• [Exercise brief]: Using the Optus outage report, answer yes or no to whether each statement agrees with it, and quote the deciding words. 1. The network dropped out about 4am on Wednesday. 2. The chief executive said the outage was caused by a cyber attack. 3. During the outage, calls to triple zero could not be made on a mobile phone.

Services to Optus customers are being restored after a nationwide outage, with the telco taking nine hours to start fixing mobile phone and internet services.

Optus mobile and internet services are gradually being restored after a nationwide outage left millions of Australians disconnected for close to nine hours. 

The network dropped out about 4am on Wednesday, with Optus customers and businesses unable to connect to the internet or make or receive calls. 

An Optus spokesman confirmed some of its services were gradually being restored from about 1pm.

"This may take a few hours for all services to recover and different services may restore at different sites over that time," the company statement said.

"We reiterate our apology to customers for the nationwide service outage that has occurred this morning."

Close to 10 million Optus customers had their personal information stolen when the company's data system was breached last year. 

There was no indication Wednesday's outage was the result of a cyber attack, chief executive Kelly Bayer Rosmarin said. 

We're aware of an issue impacting Optus mobile and nbn services and are working to restore services as quickly as possible. We understand connectivity is important and apologise for any inconvenience caused.

"We do everything we can to give great service to our customers," she told ABC Radio Sydney.

"We're really sorry that this outage has occurred and we're working to restore services for our customers as a priority."

Ms Bayer Rosmarin confirmed people could not make calls to triple zero on Optus landline devices during the outage, although it was still possible to do so on a mobile phone. 

Federal Communications Minister Michelle Rowland said Optus needed to be transparent with its customers, who were experiencing "a high level of anxiety and frustration".

"Consumers will be making judgments about the quality of service that they receive in a competitive market," she told reporters.

"It is important at this time that people have their services restored as soon as possible."

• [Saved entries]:

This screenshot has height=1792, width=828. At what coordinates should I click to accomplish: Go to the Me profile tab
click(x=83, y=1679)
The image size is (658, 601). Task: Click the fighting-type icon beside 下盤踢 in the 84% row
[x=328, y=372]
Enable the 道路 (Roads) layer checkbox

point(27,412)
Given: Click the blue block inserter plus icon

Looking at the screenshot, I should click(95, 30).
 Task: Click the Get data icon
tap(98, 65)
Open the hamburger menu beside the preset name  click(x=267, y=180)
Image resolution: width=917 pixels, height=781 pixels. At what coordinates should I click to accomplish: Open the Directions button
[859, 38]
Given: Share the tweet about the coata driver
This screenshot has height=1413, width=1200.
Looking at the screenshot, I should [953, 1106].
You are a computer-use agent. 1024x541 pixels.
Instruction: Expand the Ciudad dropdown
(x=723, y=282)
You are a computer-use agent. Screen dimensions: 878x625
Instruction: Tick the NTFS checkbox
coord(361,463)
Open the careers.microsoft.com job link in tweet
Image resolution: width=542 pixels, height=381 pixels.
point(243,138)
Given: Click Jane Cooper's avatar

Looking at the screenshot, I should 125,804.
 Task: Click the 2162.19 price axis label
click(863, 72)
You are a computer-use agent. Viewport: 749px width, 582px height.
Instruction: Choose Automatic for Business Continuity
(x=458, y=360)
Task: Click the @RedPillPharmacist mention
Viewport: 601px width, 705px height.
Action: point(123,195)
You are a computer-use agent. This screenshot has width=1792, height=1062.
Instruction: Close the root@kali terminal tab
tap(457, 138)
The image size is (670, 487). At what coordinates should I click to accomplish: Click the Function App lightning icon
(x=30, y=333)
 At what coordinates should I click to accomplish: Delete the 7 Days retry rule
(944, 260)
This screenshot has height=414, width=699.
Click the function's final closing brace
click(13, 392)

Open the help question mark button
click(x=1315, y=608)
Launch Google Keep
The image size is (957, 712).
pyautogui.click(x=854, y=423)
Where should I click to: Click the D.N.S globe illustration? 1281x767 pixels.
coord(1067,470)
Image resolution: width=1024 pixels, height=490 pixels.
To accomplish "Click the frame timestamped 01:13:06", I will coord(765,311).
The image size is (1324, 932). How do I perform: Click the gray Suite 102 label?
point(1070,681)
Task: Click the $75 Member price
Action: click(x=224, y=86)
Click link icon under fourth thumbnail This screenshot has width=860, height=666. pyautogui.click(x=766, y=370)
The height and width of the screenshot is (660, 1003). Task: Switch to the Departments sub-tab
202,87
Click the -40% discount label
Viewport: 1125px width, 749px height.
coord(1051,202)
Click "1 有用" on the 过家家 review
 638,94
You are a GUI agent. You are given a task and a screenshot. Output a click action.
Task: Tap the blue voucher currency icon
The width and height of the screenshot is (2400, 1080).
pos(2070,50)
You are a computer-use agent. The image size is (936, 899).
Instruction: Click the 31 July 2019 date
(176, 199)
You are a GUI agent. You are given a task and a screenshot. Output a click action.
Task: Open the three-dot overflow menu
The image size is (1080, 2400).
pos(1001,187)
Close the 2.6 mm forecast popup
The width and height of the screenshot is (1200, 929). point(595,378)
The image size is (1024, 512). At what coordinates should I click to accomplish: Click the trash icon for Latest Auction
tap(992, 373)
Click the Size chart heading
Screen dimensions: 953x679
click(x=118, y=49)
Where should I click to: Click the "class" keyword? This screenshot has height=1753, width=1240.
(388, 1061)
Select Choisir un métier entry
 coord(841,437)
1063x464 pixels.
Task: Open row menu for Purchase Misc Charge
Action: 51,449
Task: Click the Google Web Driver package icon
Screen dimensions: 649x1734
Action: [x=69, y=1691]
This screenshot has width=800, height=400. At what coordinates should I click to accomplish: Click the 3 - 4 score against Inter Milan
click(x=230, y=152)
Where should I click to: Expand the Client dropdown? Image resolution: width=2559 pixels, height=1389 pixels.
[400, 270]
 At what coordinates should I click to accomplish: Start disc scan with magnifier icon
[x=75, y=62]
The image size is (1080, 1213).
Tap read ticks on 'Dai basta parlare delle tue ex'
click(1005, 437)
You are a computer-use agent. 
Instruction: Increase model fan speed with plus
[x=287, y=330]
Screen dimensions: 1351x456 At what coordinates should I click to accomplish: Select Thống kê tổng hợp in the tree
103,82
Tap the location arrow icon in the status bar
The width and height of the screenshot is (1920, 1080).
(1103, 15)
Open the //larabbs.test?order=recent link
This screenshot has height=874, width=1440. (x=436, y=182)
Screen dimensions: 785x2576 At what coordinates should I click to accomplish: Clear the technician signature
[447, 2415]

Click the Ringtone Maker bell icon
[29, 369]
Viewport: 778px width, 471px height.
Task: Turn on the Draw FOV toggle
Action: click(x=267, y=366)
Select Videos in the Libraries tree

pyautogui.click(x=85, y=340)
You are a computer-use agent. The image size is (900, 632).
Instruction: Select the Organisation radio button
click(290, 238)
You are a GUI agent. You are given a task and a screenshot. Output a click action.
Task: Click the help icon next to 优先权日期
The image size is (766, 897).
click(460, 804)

• [Worked solution]:
1. Yes: "The network dropped out about 4am on Wednesday"
2. No: "There was no indication Wednesday's outage was the result of a cyber attack"
3. No: "although it was still possible to do so on a mobile phone"